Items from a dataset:
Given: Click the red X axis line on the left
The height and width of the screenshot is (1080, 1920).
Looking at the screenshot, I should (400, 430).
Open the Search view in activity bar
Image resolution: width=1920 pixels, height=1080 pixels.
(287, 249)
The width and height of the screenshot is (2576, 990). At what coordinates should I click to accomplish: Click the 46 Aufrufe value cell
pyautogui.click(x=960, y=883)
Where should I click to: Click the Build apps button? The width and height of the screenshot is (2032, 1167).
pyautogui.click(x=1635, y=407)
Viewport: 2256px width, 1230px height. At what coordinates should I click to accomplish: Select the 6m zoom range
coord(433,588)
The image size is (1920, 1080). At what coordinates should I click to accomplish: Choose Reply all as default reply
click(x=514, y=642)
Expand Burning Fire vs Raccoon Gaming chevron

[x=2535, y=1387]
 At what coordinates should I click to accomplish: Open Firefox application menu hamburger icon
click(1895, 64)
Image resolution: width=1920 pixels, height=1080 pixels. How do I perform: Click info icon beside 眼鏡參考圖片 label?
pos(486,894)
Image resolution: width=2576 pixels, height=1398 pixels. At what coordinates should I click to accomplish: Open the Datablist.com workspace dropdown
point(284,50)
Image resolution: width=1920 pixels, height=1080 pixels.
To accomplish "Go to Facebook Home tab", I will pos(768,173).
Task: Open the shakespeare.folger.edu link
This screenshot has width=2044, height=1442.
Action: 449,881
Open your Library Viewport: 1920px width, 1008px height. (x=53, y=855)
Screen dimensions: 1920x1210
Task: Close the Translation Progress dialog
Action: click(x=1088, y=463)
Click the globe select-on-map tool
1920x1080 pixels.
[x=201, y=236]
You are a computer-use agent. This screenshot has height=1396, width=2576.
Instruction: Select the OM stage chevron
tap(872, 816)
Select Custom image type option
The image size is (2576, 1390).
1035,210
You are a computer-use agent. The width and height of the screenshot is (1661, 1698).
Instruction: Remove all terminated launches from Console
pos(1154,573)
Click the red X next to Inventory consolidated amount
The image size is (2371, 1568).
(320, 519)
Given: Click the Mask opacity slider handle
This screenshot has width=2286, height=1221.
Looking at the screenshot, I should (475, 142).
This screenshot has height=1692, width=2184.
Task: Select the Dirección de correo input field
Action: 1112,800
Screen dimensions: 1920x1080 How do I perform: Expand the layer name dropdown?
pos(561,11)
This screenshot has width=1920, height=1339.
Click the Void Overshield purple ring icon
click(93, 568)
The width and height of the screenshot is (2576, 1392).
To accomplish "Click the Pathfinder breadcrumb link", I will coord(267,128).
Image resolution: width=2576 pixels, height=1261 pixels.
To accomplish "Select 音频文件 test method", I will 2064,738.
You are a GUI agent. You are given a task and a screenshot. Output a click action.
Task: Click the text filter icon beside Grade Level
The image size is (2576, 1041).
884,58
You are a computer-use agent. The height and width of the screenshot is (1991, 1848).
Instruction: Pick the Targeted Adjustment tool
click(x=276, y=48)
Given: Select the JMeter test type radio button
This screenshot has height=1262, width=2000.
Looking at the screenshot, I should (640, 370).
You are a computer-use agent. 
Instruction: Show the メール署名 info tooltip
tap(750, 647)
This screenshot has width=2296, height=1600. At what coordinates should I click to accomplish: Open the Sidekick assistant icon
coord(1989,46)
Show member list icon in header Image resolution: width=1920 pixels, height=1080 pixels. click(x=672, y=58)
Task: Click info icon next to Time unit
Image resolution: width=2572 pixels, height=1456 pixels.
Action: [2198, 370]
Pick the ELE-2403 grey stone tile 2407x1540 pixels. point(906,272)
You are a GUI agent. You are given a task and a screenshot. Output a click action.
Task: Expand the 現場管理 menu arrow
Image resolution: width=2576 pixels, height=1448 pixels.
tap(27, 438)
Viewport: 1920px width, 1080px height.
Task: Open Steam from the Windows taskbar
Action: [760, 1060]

— What the task requires —
The answer should be nothing more than the lines from the one with "Image resolution: width=2572" through the end of the entries, restated word for word.

— Exercise result —
Image resolution: width=2572 pixels, height=1456 pixels.
Action: [2198, 370]
Pick the ELE-2403 grey stone tile 2407x1540 pixels. point(906,272)
You are a GUI agent. You are given a task and a screenshot. Output a click action.
Task: Expand the 現場管理 menu arrow
Image resolution: width=2576 pixels, height=1448 pixels.
tap(27, 438)
Viewport: 1920px width, 1080px height.
Task: Open Steam from the Windows taskbar
Action: [760, 1060]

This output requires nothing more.